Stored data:
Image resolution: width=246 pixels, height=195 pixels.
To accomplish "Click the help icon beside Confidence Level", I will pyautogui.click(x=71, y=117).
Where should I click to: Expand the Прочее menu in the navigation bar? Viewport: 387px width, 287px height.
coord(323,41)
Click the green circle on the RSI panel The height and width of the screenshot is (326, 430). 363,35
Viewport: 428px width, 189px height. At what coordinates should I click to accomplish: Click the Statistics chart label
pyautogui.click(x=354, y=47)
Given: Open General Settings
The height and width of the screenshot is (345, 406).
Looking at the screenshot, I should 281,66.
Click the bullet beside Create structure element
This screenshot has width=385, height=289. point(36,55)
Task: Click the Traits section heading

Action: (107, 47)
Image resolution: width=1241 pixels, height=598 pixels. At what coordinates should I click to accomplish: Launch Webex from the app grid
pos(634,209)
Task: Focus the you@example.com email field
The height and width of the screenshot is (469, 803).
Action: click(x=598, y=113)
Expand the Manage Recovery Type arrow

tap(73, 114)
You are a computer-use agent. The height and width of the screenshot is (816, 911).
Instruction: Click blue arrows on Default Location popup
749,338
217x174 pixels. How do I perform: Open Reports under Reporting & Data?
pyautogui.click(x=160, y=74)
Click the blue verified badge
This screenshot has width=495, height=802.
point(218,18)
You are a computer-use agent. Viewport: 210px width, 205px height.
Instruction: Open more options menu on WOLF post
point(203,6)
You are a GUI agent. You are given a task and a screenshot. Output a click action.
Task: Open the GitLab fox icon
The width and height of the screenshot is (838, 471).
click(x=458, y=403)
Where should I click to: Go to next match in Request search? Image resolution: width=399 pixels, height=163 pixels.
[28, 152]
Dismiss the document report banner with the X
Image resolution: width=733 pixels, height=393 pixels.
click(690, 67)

__WORK TASK__. Among the entries above, identify all lines with "computer" and copy them.

__COMPLETED TASK__.
You are a computer-use agent. The height and width of the screenshot is (816, 911).
You are a computer-use agent. Viewport: 210px width, 205px height.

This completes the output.